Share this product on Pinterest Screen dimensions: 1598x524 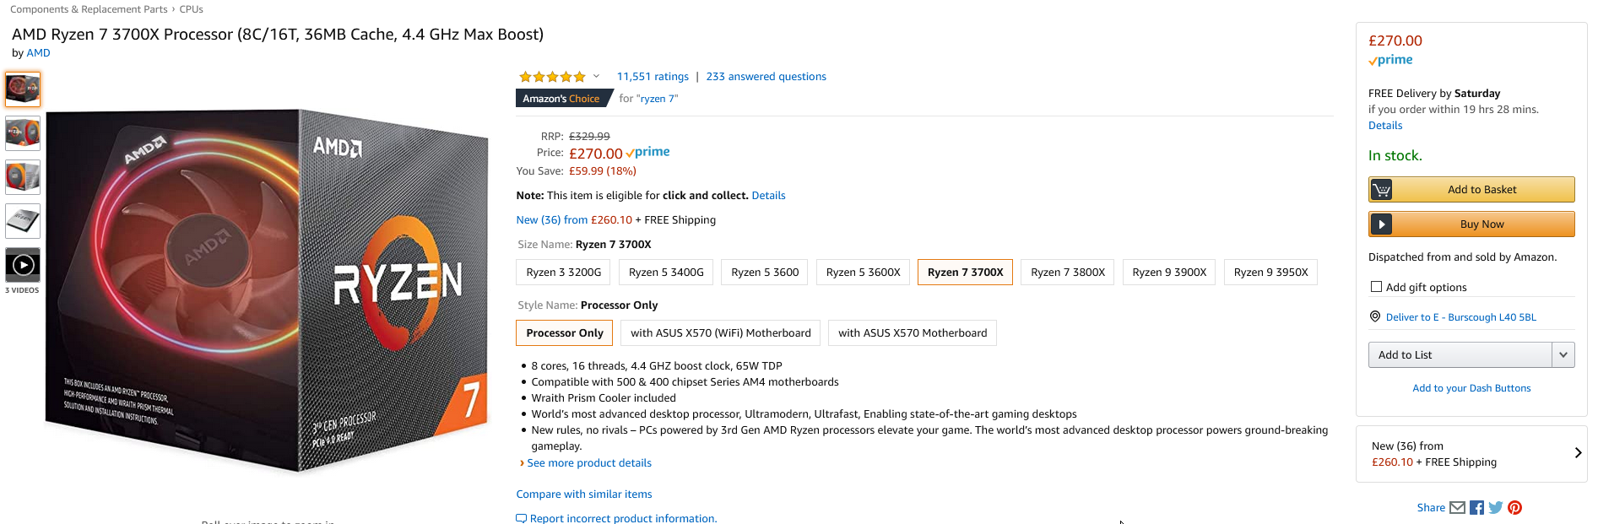coord(1515,507)
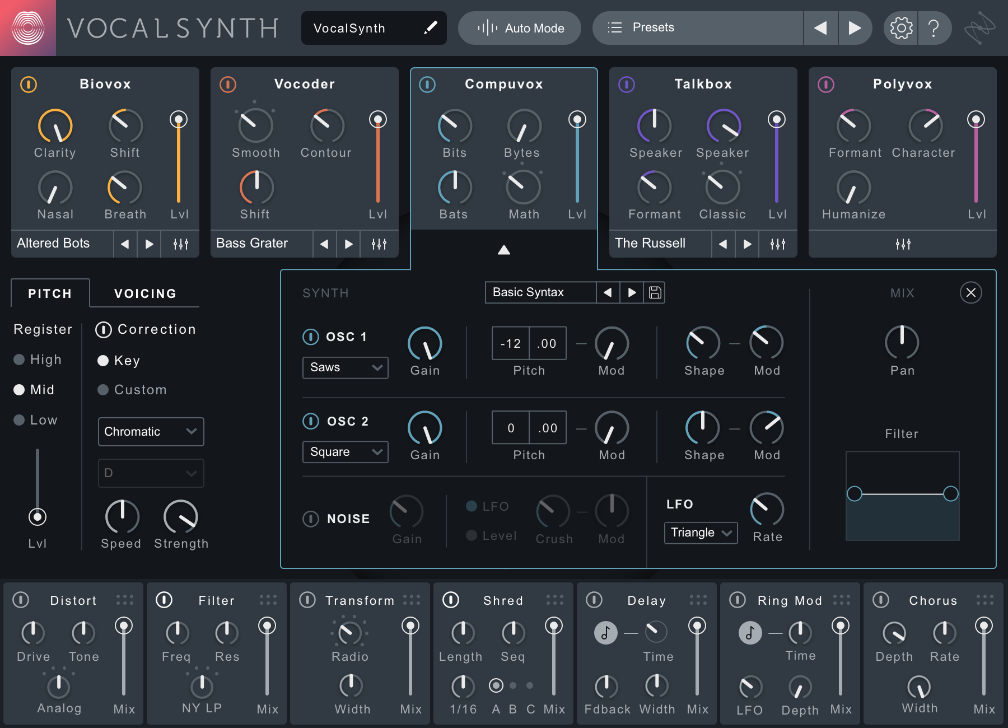Select the High register radio button
The width and height of the screenshot is (1008, 728).
point(20,360)
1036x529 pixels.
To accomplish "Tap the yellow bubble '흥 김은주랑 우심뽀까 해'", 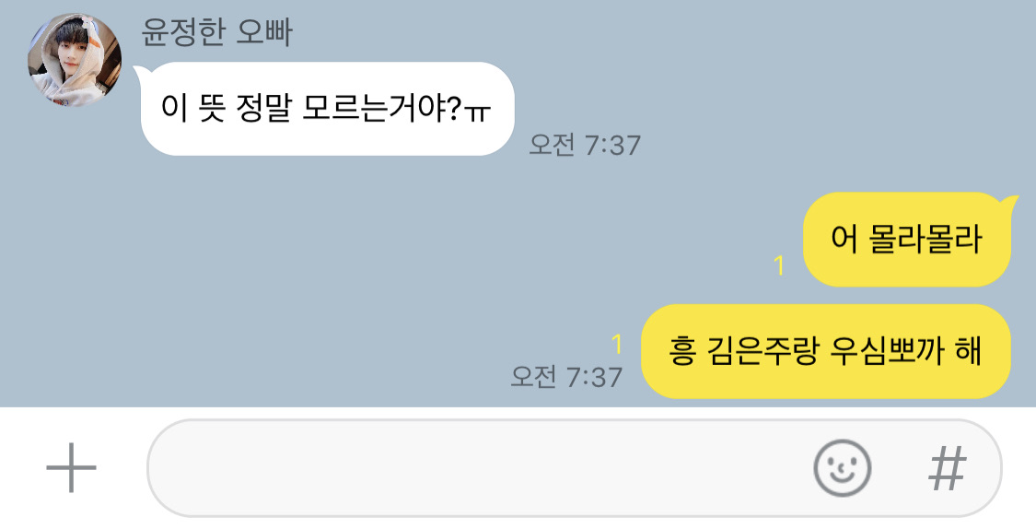I will click(825, 351).
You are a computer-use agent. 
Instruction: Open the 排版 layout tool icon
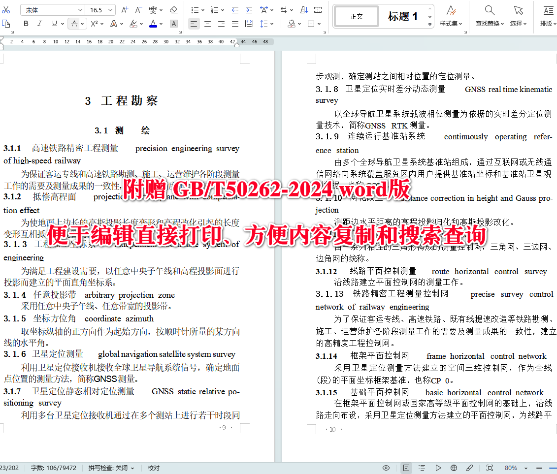(x=548, y=16)
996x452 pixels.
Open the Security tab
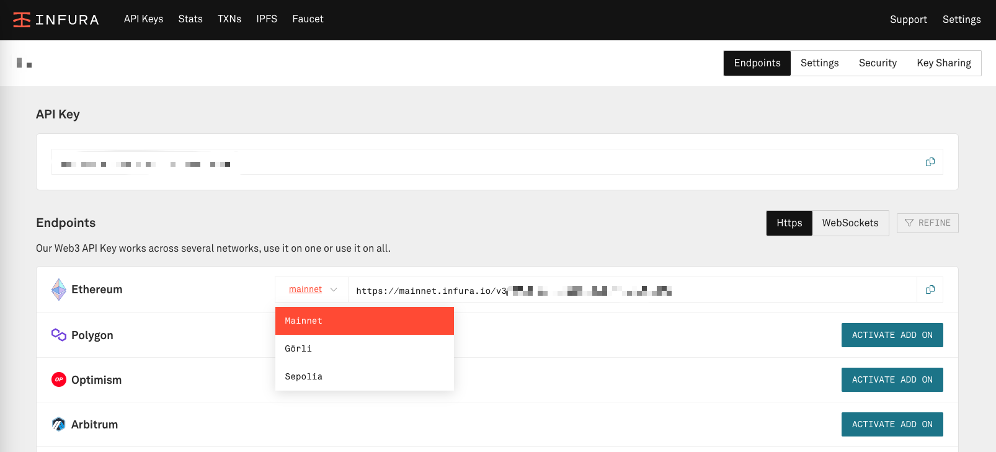(x=877, y=63)
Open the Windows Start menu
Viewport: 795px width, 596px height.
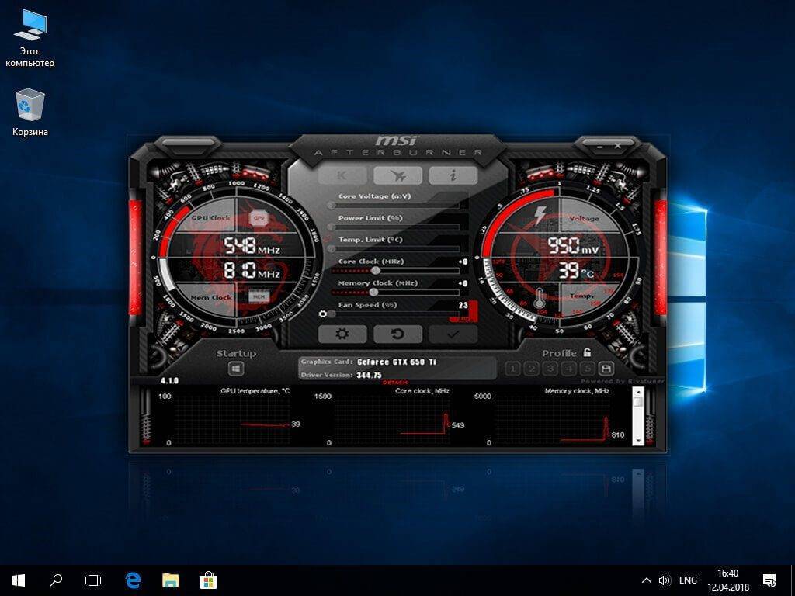click(x=19, y=580)
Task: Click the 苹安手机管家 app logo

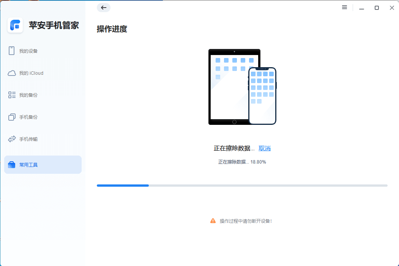Action: pos(15,25)
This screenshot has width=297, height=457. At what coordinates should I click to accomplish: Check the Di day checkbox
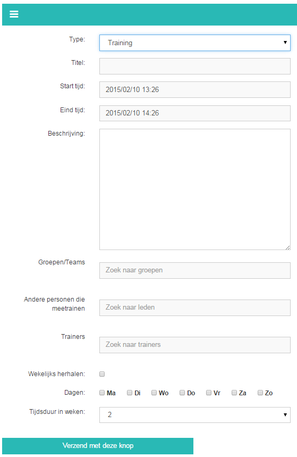click(130, 393)
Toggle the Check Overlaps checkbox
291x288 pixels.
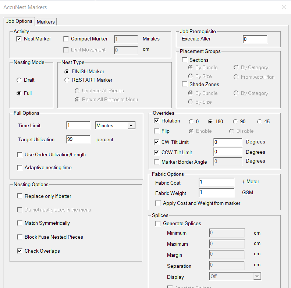pos(20,251)
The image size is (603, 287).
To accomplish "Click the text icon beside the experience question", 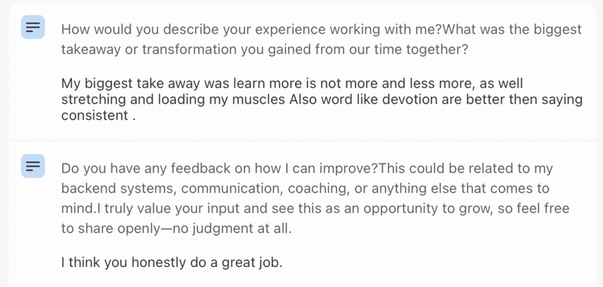I will coord(33,27).
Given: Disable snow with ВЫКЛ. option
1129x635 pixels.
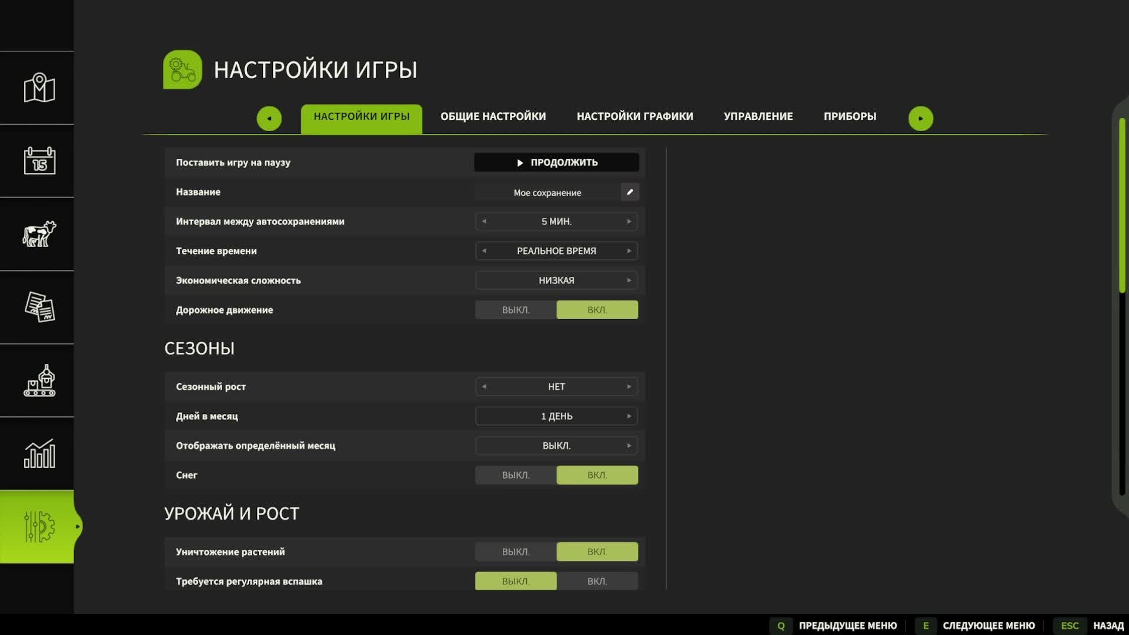Looking at the screenshot, I should click(x=516, y=475).
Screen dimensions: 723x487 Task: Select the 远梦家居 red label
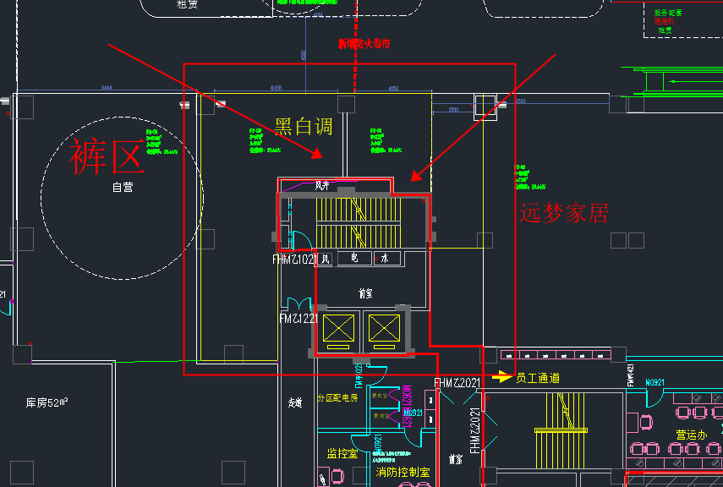[564, 213]
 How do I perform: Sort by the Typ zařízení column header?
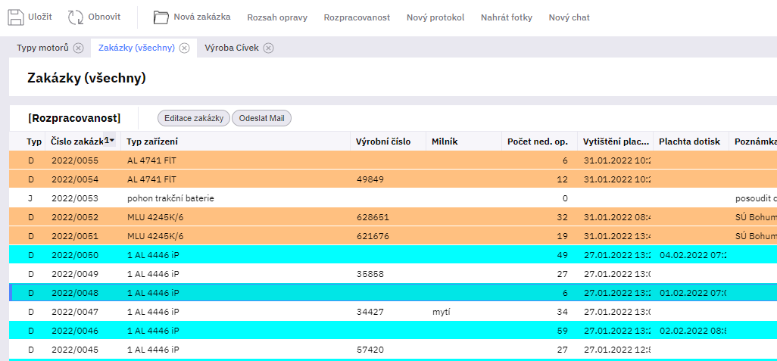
• • •
### Objective
Collect every line of the items above that contains the word "checkbox".

### Written response
This screenshot has width=297, height=457. At what coordinates should I click to accomplish: Check the Di day checkbox
Toggle the Check Overlaps checkbox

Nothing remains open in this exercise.